More jarring is seeing a white actor play the black drag queen Belize, Prior's dear friend and Roy's nurse, which is so ingrained in the text as a nonwhite role (though the actor, Roeland Fernhout, is wonderful). Conversely, there's a gloriousness to the stage pictures van Hove creates, especially when Roy Cohn's body is splayed out on stage as projections of waves crash behind him (Tal Yarden designs the videos).

The actors still bring warmth to the characters, though it's hard not to wish they occasionally slowed down to let the beauty of the language come to light. Kesting is a painstakingly repugnant Roy Cohn, and what's remarkable about his performance is how much he is able to make us care for this awful, awful man as he meets his doom.
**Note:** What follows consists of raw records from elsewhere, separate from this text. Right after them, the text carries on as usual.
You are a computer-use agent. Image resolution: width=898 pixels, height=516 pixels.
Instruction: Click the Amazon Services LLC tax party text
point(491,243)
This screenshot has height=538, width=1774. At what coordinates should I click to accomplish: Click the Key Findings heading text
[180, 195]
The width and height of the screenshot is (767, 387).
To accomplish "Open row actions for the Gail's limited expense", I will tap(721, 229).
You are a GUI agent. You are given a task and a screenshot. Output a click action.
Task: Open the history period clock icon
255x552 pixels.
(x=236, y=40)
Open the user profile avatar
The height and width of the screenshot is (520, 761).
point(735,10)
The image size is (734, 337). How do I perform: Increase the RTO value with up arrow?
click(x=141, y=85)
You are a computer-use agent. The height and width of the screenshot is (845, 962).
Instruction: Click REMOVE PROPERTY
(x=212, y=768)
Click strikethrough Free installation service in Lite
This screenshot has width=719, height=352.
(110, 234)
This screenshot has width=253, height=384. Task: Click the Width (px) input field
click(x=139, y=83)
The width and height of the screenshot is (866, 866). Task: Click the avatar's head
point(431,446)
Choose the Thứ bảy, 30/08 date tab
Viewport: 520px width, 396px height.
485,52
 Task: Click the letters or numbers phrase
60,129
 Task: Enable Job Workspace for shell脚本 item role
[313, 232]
Heebink brings an ethereal presence to Ethel Rosenberg, and, with a careful change in posture, fully inhabits the role of Joe's Mormon mother, Hannah. The standout, though, is the magnetic Devos as Harper, alternately sympathetic and cold, completely insane and yet perhaps the sanest one onstage. It's a performance that you'd love to see in a production that restores the powerful drama's bigness.